Congrats on all the progress. Really excited to see Ryoncil sales coming off. I wanted to get a sense from you guys, you laid out how the opportunity in adults is larger. How long do you think it might take for label expansion and to run that Phase III trial?

Thanks, Ted. I think you asked how long it might take for label extension to in adults.

Yes. Sorry for the background noise.

So the objective is to commence an adult acute GvHD trial this quarter. We are working with the Bone Marrow Transplant CTN group, which is an NIH-funded organization. They will conduct the trial under their auspices will provide product. We will contribute to funding. And the objective is to add our product on top of existing second-line agents, ruxolitinib being the only approved therapy in patients with severe disease, those patients with Grade C/D disease where ruxolitinib does not adequately address the requirement of these patients where we think that our product will substantially add to the early responses and overall survival. We expect to initiate the study this year, and we'll come back with specific dates and duration.

Great. And then just can you give us a little more color on how the back trial, the Phase III chronic lower back pain trial is coming?

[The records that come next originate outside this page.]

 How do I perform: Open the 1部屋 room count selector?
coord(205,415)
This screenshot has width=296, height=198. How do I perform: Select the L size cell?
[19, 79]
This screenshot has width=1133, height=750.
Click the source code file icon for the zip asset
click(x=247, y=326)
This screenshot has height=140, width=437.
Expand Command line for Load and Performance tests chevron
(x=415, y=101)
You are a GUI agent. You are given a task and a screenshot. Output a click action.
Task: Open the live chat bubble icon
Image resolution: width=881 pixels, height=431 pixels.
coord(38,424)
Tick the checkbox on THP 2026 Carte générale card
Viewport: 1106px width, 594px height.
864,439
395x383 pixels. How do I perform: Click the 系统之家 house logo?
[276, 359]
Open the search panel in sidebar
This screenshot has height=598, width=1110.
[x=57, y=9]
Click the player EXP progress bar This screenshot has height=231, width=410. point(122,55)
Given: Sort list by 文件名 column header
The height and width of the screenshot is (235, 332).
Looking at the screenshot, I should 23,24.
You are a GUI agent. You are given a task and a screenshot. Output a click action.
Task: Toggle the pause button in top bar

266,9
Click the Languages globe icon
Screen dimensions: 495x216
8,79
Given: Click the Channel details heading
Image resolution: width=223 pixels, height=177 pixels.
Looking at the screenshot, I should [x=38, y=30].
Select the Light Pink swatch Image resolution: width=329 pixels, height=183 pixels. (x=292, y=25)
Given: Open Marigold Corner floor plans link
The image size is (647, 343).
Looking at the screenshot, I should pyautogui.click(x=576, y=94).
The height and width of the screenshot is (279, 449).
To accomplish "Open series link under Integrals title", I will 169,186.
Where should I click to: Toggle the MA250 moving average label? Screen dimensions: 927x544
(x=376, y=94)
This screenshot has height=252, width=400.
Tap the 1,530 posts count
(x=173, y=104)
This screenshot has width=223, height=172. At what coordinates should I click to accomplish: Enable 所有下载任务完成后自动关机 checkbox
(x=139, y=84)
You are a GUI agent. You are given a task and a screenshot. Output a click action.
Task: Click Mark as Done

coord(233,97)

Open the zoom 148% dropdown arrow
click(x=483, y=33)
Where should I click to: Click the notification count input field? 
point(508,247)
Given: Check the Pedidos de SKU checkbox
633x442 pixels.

Sure. So this is a huge opportunity for us and a tremendous unmet need, both from the point of view of disability, chronicity and the ability to generate a product that reduces or completely abolishes any pain in these patients for at least 2 to 3 years from a single injection. As important is the fact that as many as 40% of patients in this category are forced to take opioids as the only alternative. And if we can result in opioid avoidance, it's incredibly important at this moment in time. In fact, in our first Phase III trial, we saw 3x as many patients able to come off opioids in the treated patients as in the controls despite being told not to change their medication during that trial. So we're very optimistic that we will see the same sort of outcomes in this study. We've been ramping up the study over the past few months in terms of increasing the number of sites. We're now at almost 40 sites enrolling across the U.S. And as we increase sites, enrollment picks up. We've made various adjustments to the protocol design so that we're able to tweak the enrollment criteria. And to date, we're enrolling well. There are no safety signals. Obviously, the trial is double-blind. So we're not -- we don't know really how it's coming along. But we're confident that we will complete enrollment towards either by the end of the year or sometime in the first quarter of next year. We're very keen to accelerate the study as fast as we can. And following the last patient in, there will be a 12-month period of follow-up in order to read out the trial's primary endpoint of pain at 12 months.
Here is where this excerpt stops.